How blessed is it to eye Christ in such like expressions as these, when we behold him as standing forth the Surety and Sponsor of his church and people? Jesus, as the head of his people personating his spouse, and for her sustaining all the indignation of God his Father's broken law, may well be supposed to speak for himself and church in such terms as these. And as he is called by the Father the Repairer of the breach, the Restorer of paths to dwell in; Isaiah 58:12 and God the Father had promised to hold his hand in all the accomplishment of these mighty deeds; the prayer of Jesus to the Father for his strength makes this application yet more beautiful and striking. The displeasure of God at sin, the deadly breaches thereby made in the original friendship between God and man, the wine of astonishment in the cup of trembling, the Redeemer is said to have drunk even to, the dregs; are all very forcible figures to manifest the greatness of the work the Son of God wrought in going forth for the salvation of his people. Compare Isaiah 51:17 with Isaiah 53:6 and John 18:11. Reader, doth not such views as those scriptures afford, sweetly direct your soul to behold Christ as your Surety, drinking this cup of astonishment to the last drop, when he was made a curse and sin for you, that you might drink the cup of salvation, and be made the righteousness of God in him? 2 Corinthians 5:21; Mark 14:33-34.
Reader, do not hastily pass over this blessed verse. Surely there is to be discerned much of the mind of the Holy Ghost in it. Is not Jesus the banner and ensign which God hath set up to his people? Isaiah 11:10. And doth not the church rejoice when Jesus brings her into his banqueting house, and sets his banner of love over her? Song of Solomon 2:4. Yes! almighty God and Father! thou hast indeed given a banner in Christ to all his people. Oh! for grace so to fear thee, so to love thee, so to live to thee in Jesus, that under his banner I may be safe, and, like Moses, look unto Jesus as my altar, and call him Jehovah-nissi, the Lord is my banner. Exodus 17:15.
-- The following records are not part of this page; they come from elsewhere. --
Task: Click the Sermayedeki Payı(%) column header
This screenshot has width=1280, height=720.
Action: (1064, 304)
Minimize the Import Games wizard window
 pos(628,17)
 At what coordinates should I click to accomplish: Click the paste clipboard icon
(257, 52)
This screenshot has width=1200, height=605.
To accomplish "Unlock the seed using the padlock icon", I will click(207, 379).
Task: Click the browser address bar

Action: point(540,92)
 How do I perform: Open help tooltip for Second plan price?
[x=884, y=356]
Jesus is the beloved of the Father, full of grace and truth. But it should seem that Christ had an eye in this prayer to the church which is his beloved, and in him also the beloved of the Father. Reader, if you take the verse in this sense, and then connect with it what the Lord Jesus Christ said in the days of his flesh, John 17:23. I do not know a thought which can be awakened in the mind more blessed, more delightful, and full of glory! Cherish it, I pray you, forever, and carry it about with you wherever you go, to help your mind on to the unceasing love and praise of all the persons of the Godhead. Doth God the Father indeed love the church of the Lord Jesus, even as he loveth him?
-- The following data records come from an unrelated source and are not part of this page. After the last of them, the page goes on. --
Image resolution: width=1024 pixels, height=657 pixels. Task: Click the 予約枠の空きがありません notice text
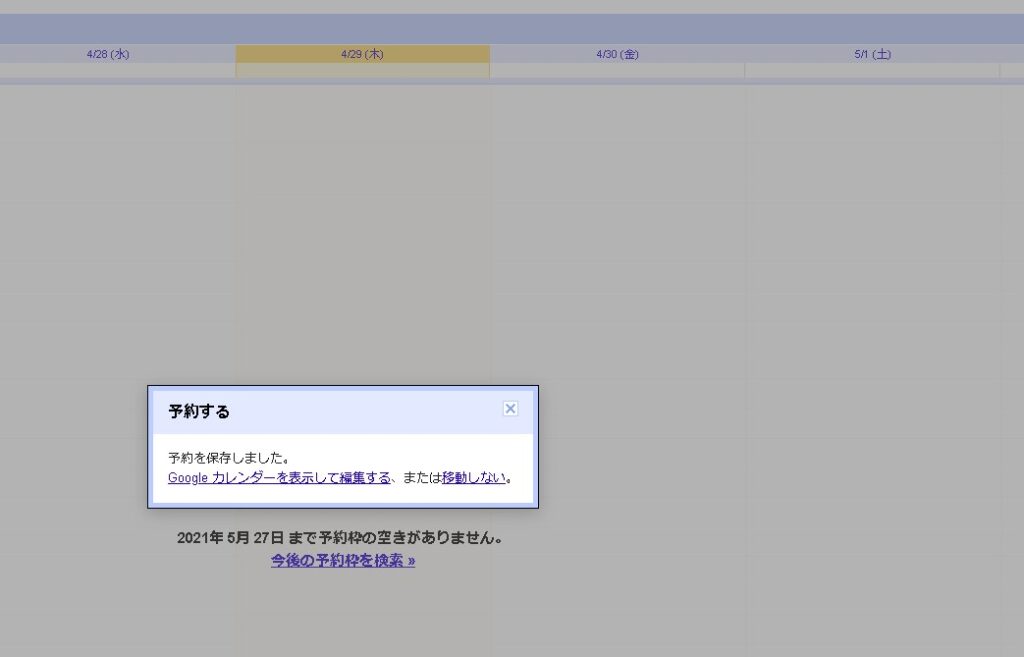[340, 538]
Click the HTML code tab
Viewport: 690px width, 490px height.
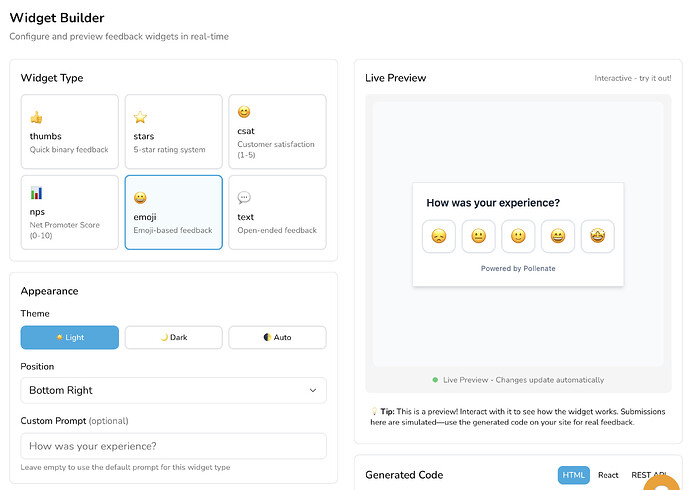[x=574, y=475]
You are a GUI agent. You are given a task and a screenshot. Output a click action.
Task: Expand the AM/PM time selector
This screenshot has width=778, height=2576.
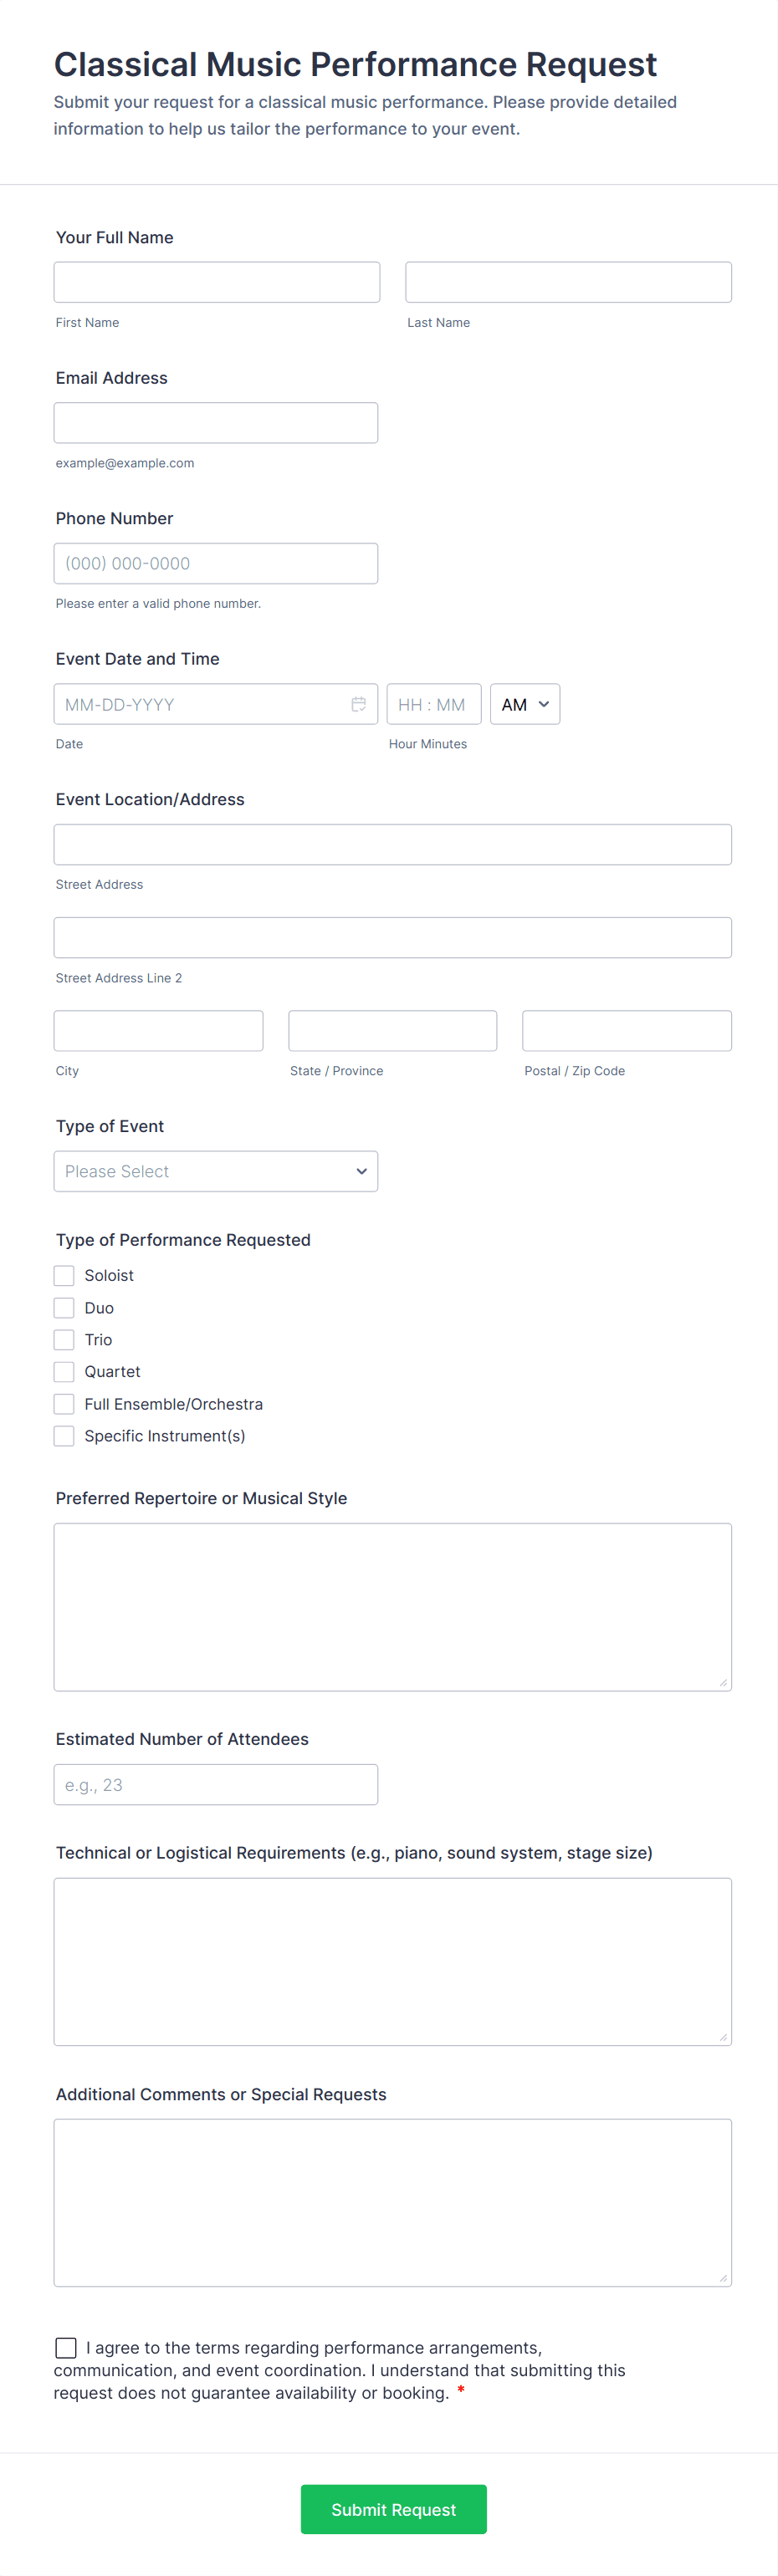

If the Reader will consult 2 Samuel 3:18, he will find somewhat like a prediction concerning the very event to which David looks forward now with such confidence of success; and, considering the victory as good as already obtained, because God had promised it, he talks of the division of the spoils. And as David honoured God by faith, so God honoured his servant by the accomplishment of his promises. Moab and Edom and Philistia were all brought under David's victories. But, Reader, while you and I thus behold God's grace and favour manifested to his servants in temporal deliverances, let us not overlook, but yet have our minds led forth in contemplating, the still higher subjects of praise in spiritual victories by David's Lord. It is God the Father who hath spoken once in his holiness, and even sworn once by his holiness, as if to pledge this glorious perfection for the sure salvation of his redeemed in and by his dear Son, the David of his people, our Lord Jesus Christ. Hence, therefore, in the full assurance of victory, which Christ hath already attained, and whereby his people are made more than conquerors in him and through him, every true believer may cry out, I am my beloved's, and my beloved is mine. Indeed all things are mine. God my Father, with all his promises, is mine; Christ, with all his fulness, is mine; the Holy Ghost, with all his influences, is mine. All are yours, saith the apostle, whether life, or death, or things present, or things to come; all are yours, and ye are Christ's, and Christ is God's. 1 Corinthians 3:22-23.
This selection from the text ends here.